И одна эта коротенькая фамилия, как ожог, коснувшись его сознания, враз утвердила в нем ревниво утаенные даже от самого себя, но давние подозрения. Для него стало объяснимым и появление лампадки в красном углу дочерней светелки, и суетливое ее радение вокруг всякой проходящей побирушки, и частое старушечье шушуканье по ту сторону перегородки. "Из-под носа дочь уводят,- вскипала в нем досадная злость,- а ты, старый хрыч, глазами хлопаешь!"

- Сиди тут,- сказал он гостю, поворачивая от дома,- жди. Придет, обо мне ни гугу... Понятно?

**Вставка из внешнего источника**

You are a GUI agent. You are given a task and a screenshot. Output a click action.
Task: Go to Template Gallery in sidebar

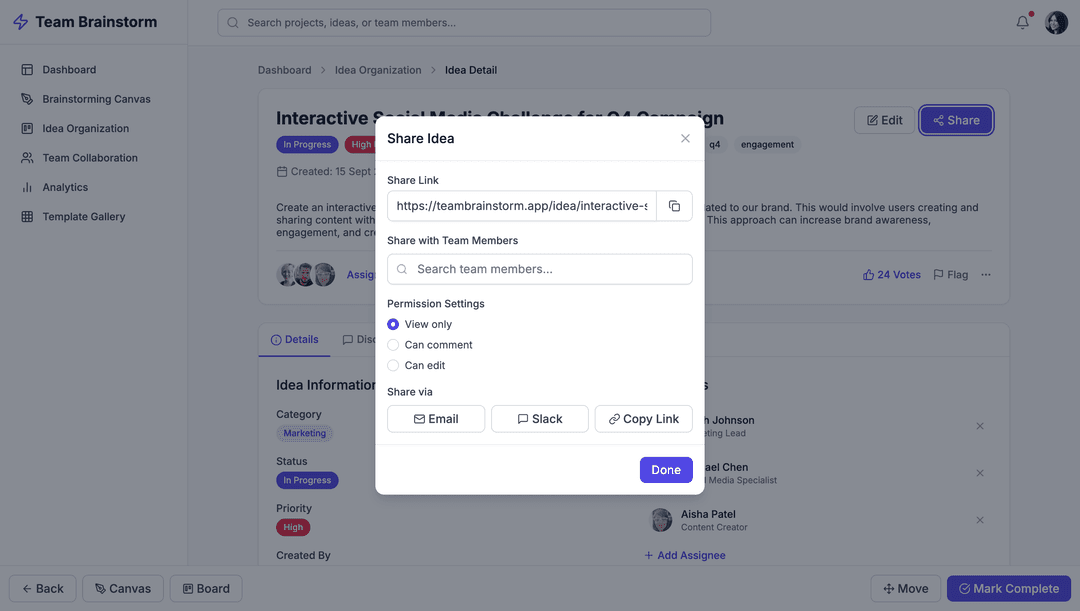tap(83, 217)
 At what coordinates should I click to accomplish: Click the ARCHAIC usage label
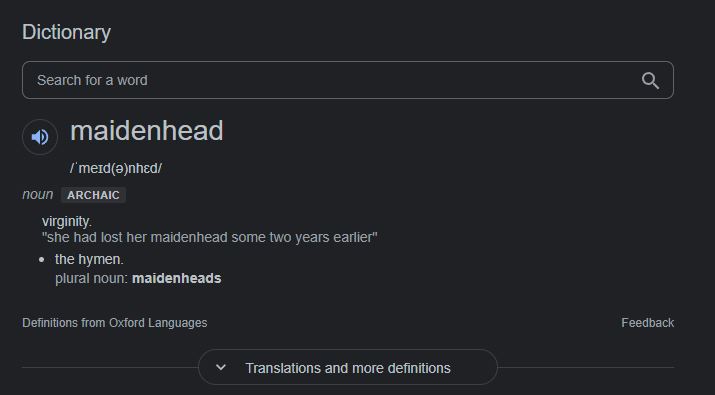[93, 195]
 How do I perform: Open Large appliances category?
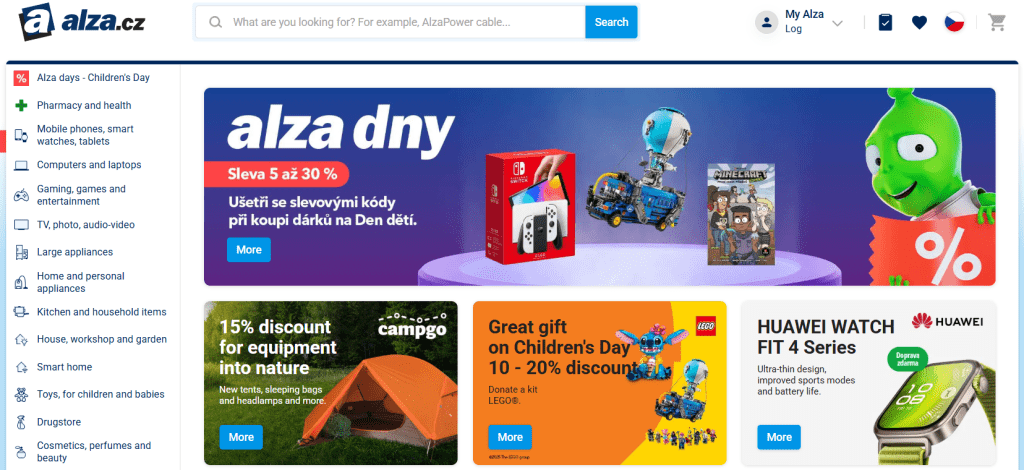click(74, 252)
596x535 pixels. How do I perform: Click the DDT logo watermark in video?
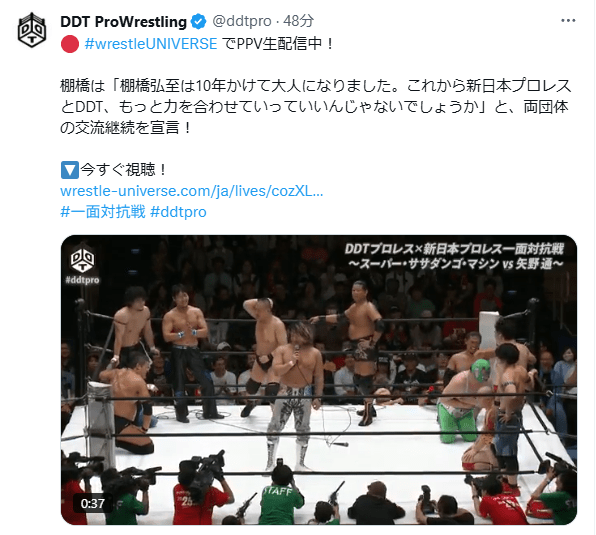tap(82, 258)
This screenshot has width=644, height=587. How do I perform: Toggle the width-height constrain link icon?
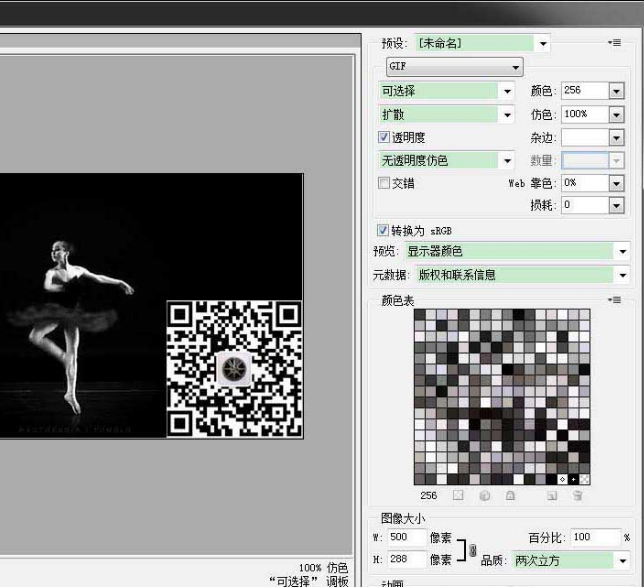pyautogui.click(x=473, y=550)
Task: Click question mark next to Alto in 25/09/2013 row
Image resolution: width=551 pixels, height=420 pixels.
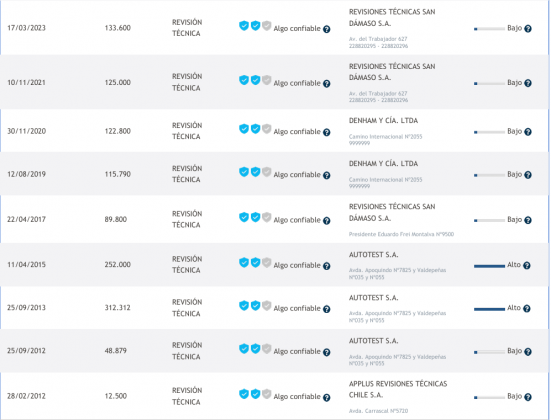Action: pyautogui.click(x=526, y=309)
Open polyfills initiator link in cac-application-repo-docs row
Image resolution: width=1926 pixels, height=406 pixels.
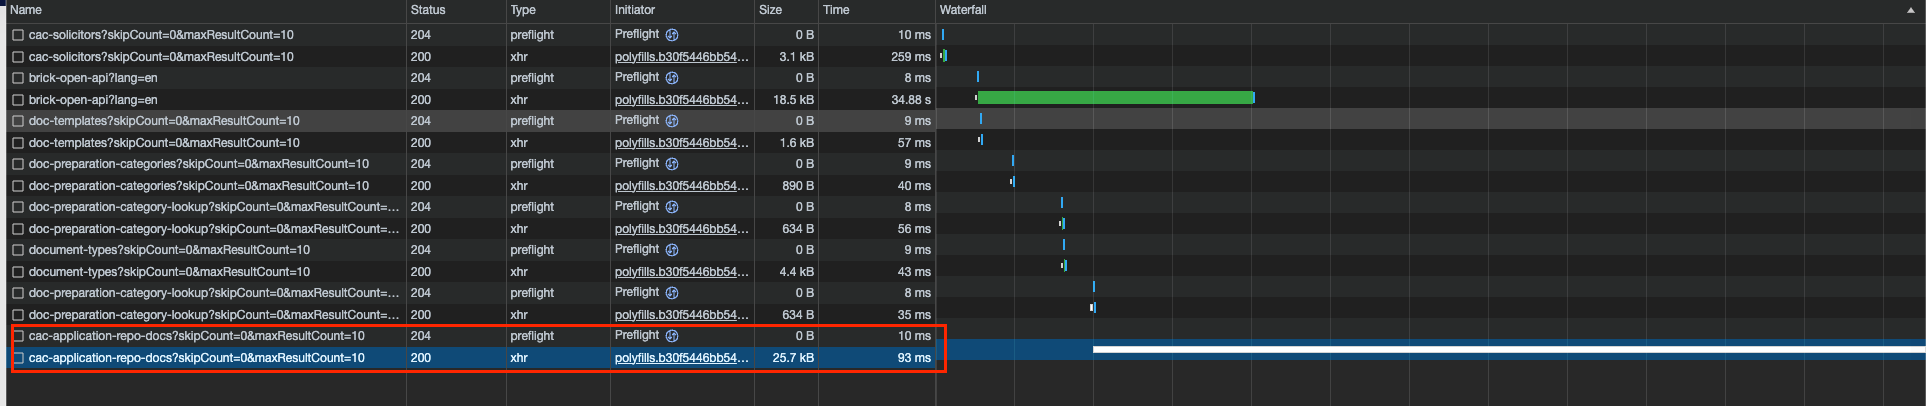[681, 358]
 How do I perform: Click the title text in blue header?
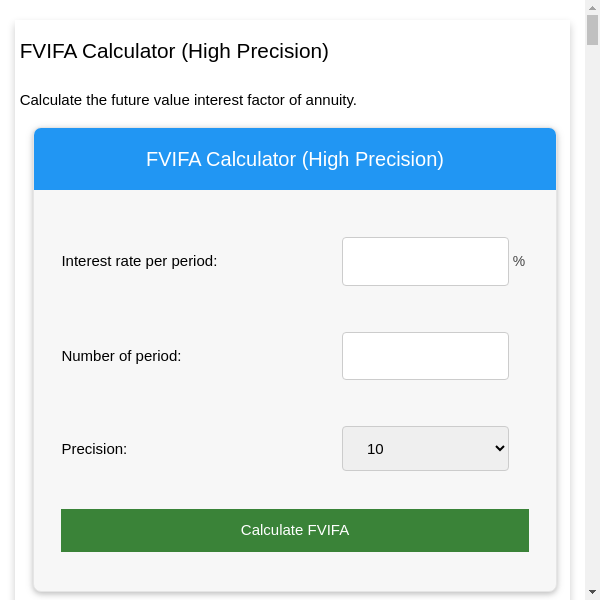coord(295,159)
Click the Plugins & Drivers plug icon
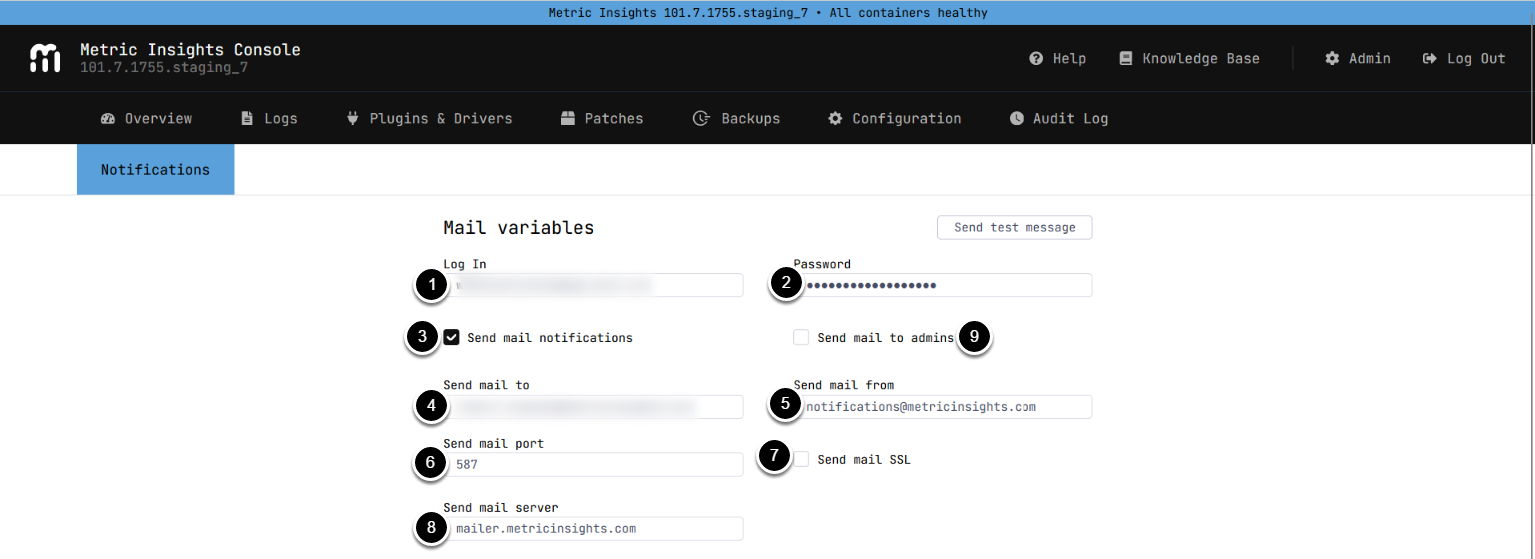Screen dimensions: 1535x559 pos(352,119)
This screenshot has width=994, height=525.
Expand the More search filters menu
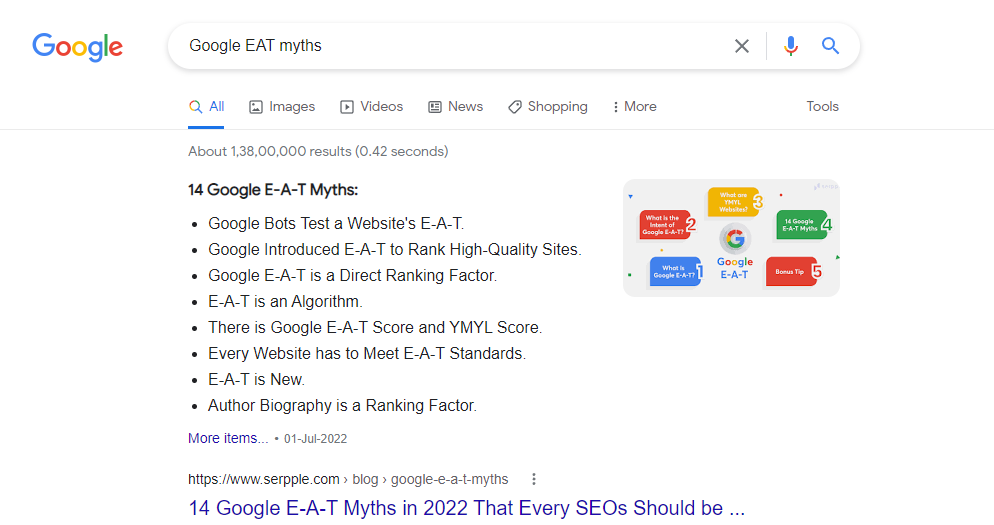(x=635, y=107)
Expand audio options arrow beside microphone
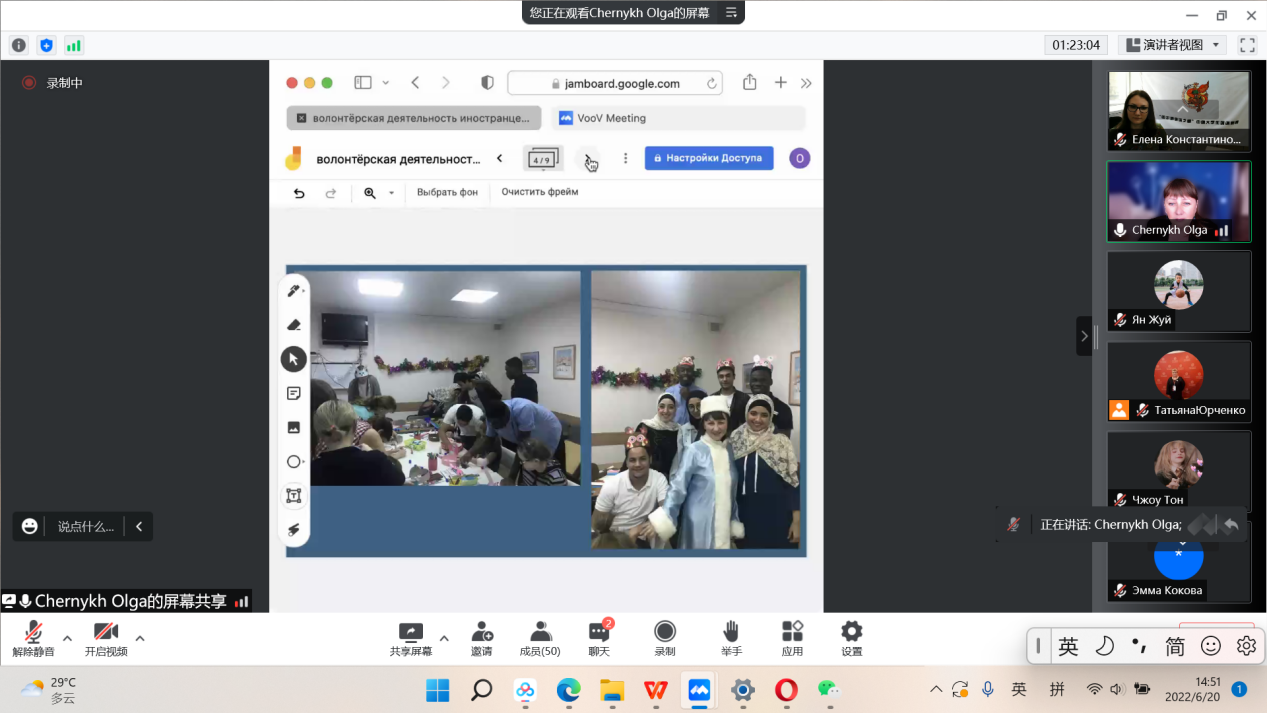Viewport: 1267px width, 713px height. click(x=67, y=638)
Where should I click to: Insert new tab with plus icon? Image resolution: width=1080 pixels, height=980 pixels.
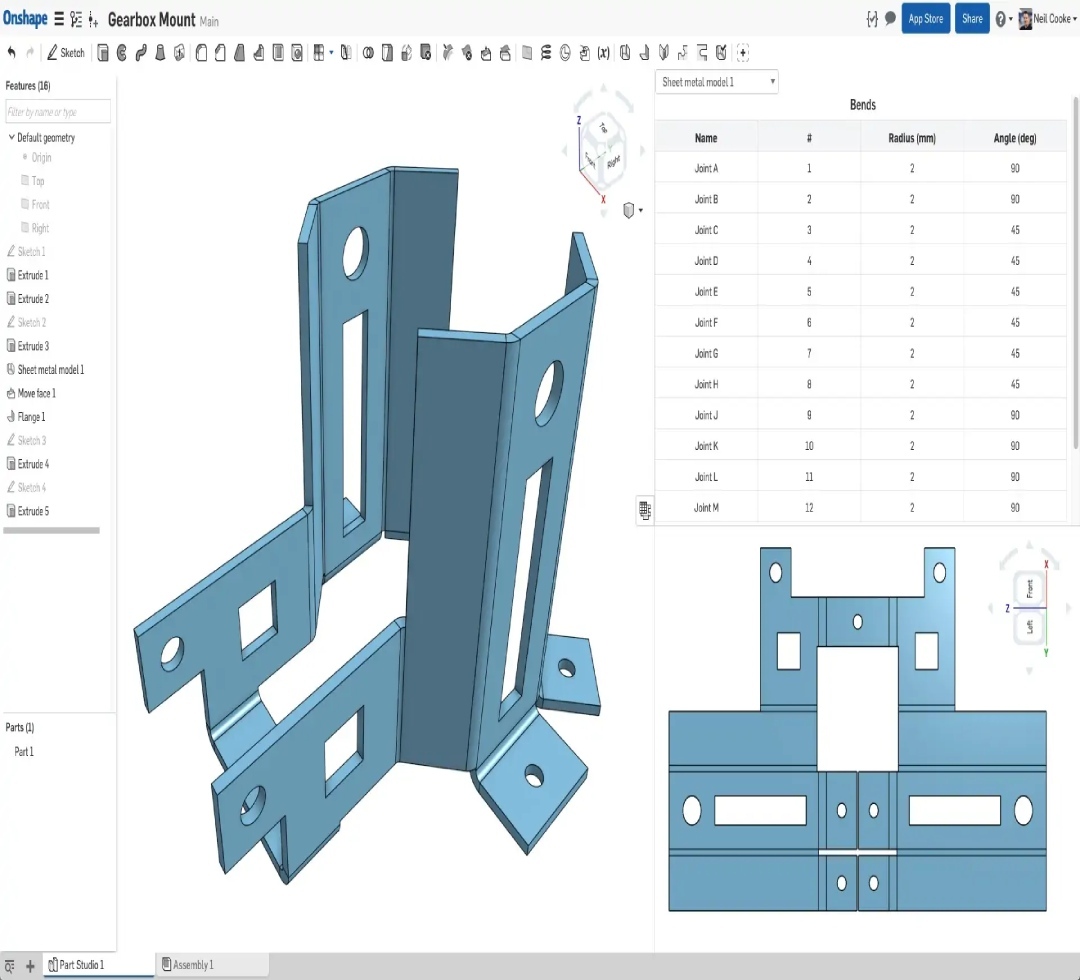(30, 965)
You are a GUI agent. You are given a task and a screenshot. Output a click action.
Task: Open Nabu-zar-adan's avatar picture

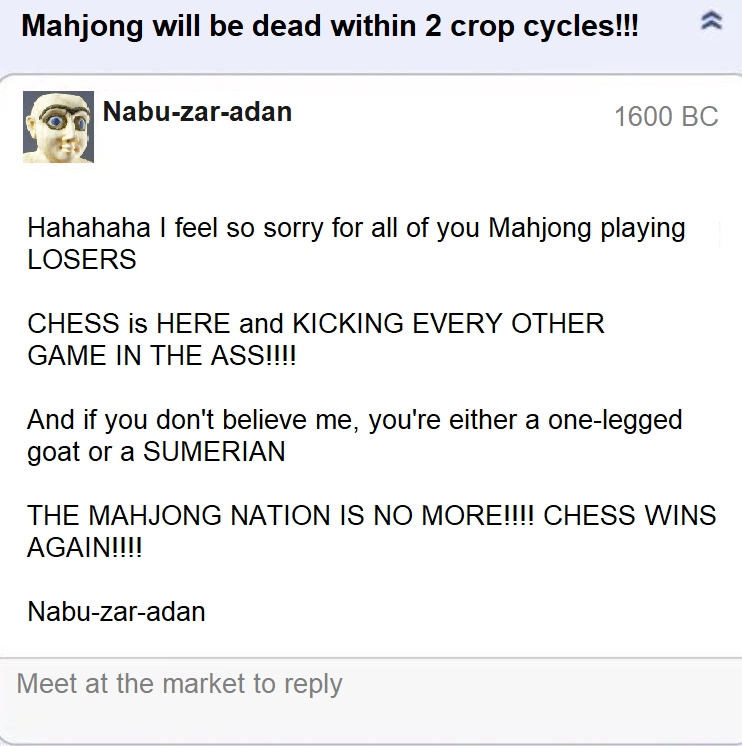[59, 127]
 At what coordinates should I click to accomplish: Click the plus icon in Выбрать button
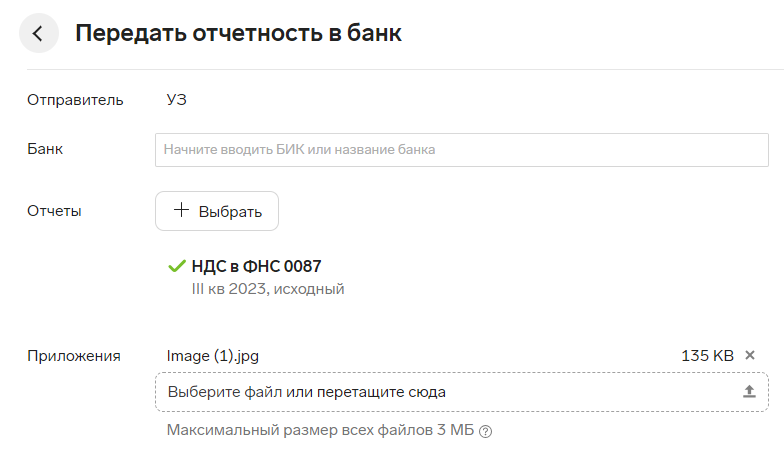[x=181, y=210]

Тот в ответ лишь еще ниже опустил голову.

Чуть не дотемна петлял Петр Васильевич вокруг дома Гупака, ожидая выхода "сестер" и "братьев" с очередной гупаковской проповеди. А когда, наконец, последний из них скрылся за ближайшим поворотом, старик решительно ступил на еще не остывшее от множества подошв крыльцо.